Problem 5. Design a sorted hash table data structure that performs the usual oper- ations of a hash table with the additional requirement that when we iterate over the items, we do so in the order in which they were inserted into the hash table. Iterat- ing over the items should take O(n) time where n is the number of items stored in the hash table. Your data structure should only add O(1) time to the standard put, get, and delete operations.

Problem 6. Given an array with n integers, design an algorithm for finding a value that is most frequent in the array. Your algorithm should run in O(n) expected time.

Problem 7.  A multimap is a data structure that allows for multiple values to be associated with the same key.   The method get(k) should return all the values associated with key k.   Describe an implementation where this method runs in O(1 + s) expected time, where s is the number of values associated with k.

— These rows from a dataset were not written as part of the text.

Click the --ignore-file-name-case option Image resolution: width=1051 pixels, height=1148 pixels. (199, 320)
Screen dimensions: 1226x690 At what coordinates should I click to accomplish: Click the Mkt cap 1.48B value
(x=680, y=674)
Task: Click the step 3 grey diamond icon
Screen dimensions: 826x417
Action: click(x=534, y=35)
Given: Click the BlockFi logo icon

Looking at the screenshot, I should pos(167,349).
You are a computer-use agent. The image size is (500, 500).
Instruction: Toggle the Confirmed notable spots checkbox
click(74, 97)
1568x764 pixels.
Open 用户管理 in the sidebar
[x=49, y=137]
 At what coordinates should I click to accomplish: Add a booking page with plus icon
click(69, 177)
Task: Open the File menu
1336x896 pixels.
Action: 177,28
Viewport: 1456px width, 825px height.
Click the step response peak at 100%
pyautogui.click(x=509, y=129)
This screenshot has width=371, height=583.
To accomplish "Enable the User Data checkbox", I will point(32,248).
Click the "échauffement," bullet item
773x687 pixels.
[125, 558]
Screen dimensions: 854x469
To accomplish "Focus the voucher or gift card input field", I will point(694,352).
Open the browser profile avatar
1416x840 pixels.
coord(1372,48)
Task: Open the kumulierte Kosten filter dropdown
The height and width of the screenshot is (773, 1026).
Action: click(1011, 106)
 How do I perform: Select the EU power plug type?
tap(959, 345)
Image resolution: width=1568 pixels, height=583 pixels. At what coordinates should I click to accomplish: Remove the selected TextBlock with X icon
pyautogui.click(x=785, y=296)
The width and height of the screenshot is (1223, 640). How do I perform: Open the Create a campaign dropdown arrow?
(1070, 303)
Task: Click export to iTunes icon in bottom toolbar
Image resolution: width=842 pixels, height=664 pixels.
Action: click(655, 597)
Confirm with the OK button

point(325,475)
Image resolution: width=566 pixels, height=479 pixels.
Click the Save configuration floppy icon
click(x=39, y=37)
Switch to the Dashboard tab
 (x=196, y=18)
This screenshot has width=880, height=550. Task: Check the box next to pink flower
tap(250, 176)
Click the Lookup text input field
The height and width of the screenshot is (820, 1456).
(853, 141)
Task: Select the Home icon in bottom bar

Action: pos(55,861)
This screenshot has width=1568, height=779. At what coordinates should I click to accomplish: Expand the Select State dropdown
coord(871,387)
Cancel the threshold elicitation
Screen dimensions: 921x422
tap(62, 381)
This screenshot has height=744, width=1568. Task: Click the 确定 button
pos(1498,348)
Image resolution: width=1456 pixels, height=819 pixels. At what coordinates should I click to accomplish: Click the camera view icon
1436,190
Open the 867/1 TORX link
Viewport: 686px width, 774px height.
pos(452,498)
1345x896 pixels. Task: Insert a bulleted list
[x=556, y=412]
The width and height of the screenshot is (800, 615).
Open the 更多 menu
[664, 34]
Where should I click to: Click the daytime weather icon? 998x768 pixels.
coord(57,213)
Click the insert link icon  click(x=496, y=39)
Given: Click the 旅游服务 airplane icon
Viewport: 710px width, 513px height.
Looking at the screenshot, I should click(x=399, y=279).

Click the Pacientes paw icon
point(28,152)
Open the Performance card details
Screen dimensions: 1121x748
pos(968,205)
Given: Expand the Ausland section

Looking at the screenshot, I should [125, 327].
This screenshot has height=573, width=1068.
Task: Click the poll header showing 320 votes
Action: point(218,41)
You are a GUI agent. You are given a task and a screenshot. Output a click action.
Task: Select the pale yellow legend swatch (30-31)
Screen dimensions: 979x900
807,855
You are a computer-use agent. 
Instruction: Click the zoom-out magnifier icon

Problem 8.  Suppose that you have a group of n people and you would like to know if there are two people that share a birthday. Design an O(1) time algorithm that given the information about the n people’s birthdays, finds a pair that shares a birthday, or reports that no such pair exists.

Problem 9.  In computational linguistics, texts (such as a book or an article) are modelled as a sequence of words. A k-gram is a sequence of k consecutive words. A common task in language modelling requires that we compute the frequency of all k-grams that appear in the text.

Given a text with n words, design an O(n) expected time algorithm that com-putes the frequency of all k-grams that appear at least once in the text.